While glancing over her patient chart, I happened to notice that her payer status was listed as "Medicaid"
During my examination of her, the patient informed me that she smokes more than one costly pack of cigarettes every day and somehow still has money to buy pretzels and beer.
And, you and our Congress expect me to pay for this woman's health care? I contend that our nation's "health care crisis" is not the result of a shortage of quality hospitals, doctors or nurses.
Rather, it is the result of a "crisis of culture", a culture in which it is perfectly acceptable to spend money on luxuries and vices while refusing to take care of one's self or, heaven forbid, purchase health insurance. It is a culture based on the irresponsible credo that "I can do whatever I want to because someone else will always take care of me."
I'm 7 words in, and I call a fake. I know many doctors, and all of them get upset when laypeople refer to the emergency department (ED) as the emergency room (ER).
I am a physician. I have never, nor have any of my associates, ever called the ER the "ED". I have actually never heard a fellow physician call the ER the "ED". Likewise, the SICU, the MICU, and the OR have always been called by those names.
I second the medicaid experience. They are by far the worst patients we see and we only see medicaid that our neurosurgeons have picked up on call, otherwise we do not see them. They are refractory to nearly every medicine or treatment and cannot be helped.
They are refractory to nearly every medicine or treatment and cannot be helped.

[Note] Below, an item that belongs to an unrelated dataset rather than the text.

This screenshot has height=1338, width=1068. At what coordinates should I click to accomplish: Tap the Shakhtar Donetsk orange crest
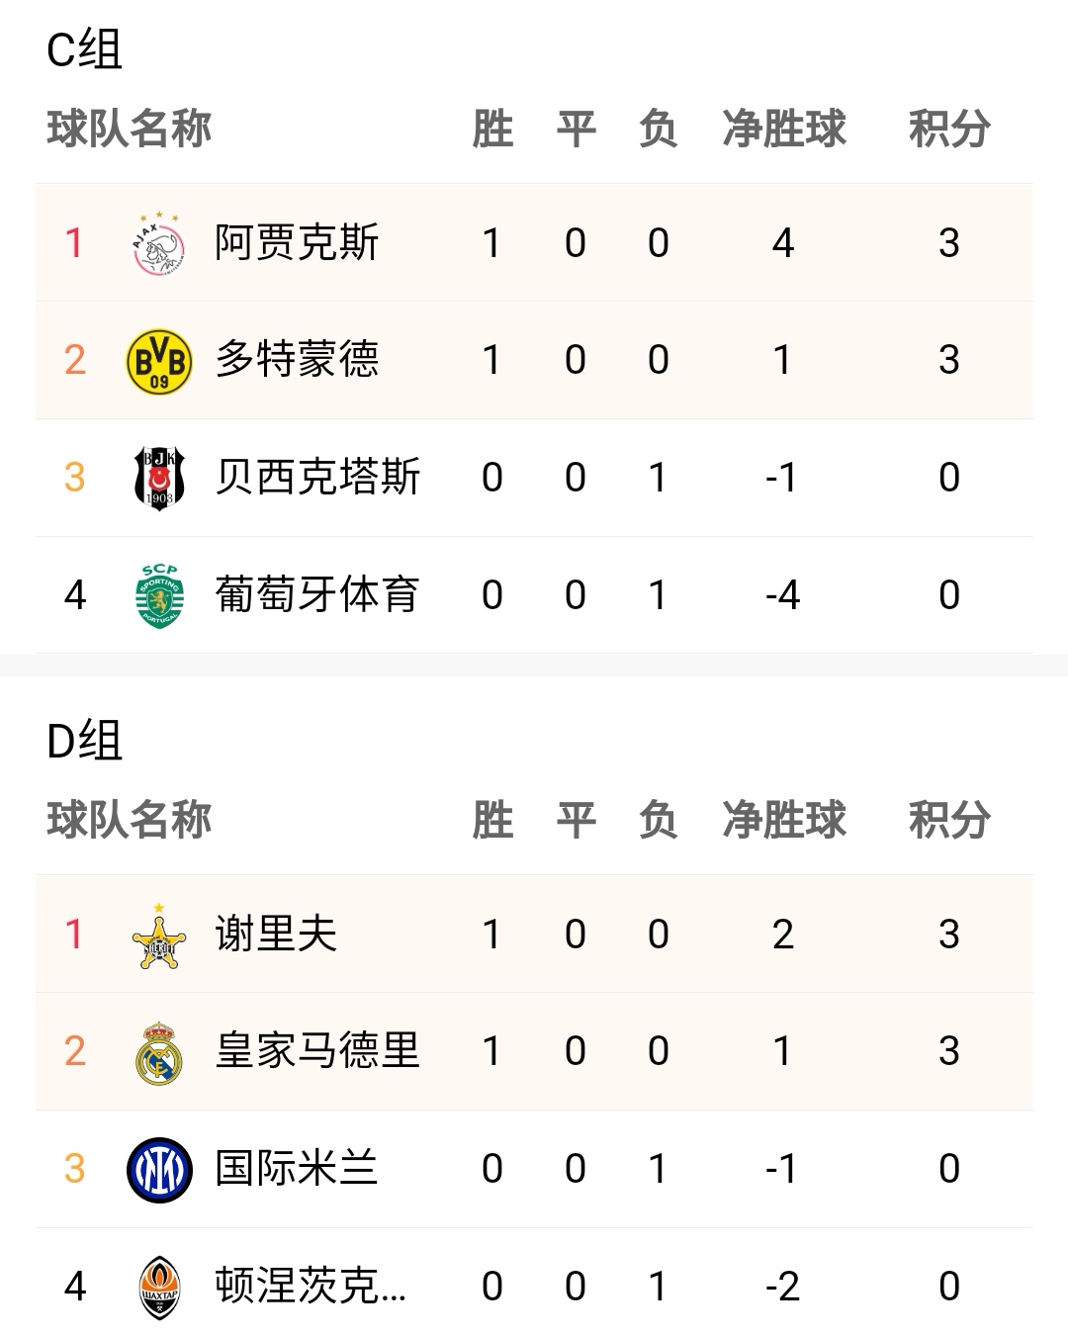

Darn them poor people. How dare they insist upon living their own lives their way! Maybe if they would submit to the Nanny-state do-gooders, they'd be more welcome in the ER, huh?
Darn them poor people. How dare they insist upon living their own lives their way! Maybe if they would submit to the Nanny-state do-gooders, they'd be more welcome in the ER, huh?
If they want to "live their own way" they should earn their own money. If they don't want to follow medical advice they should quit clogging ER's.
A quick chat with my neighbor who is a retired trauma surgeon confirms that it was always the ER to him.
He didn't deal with stubbed toes and such so he couldn't comment on the other stuff. He dealt with major trauma and never asked about their payment status or socio-economic status and claims he didn't care.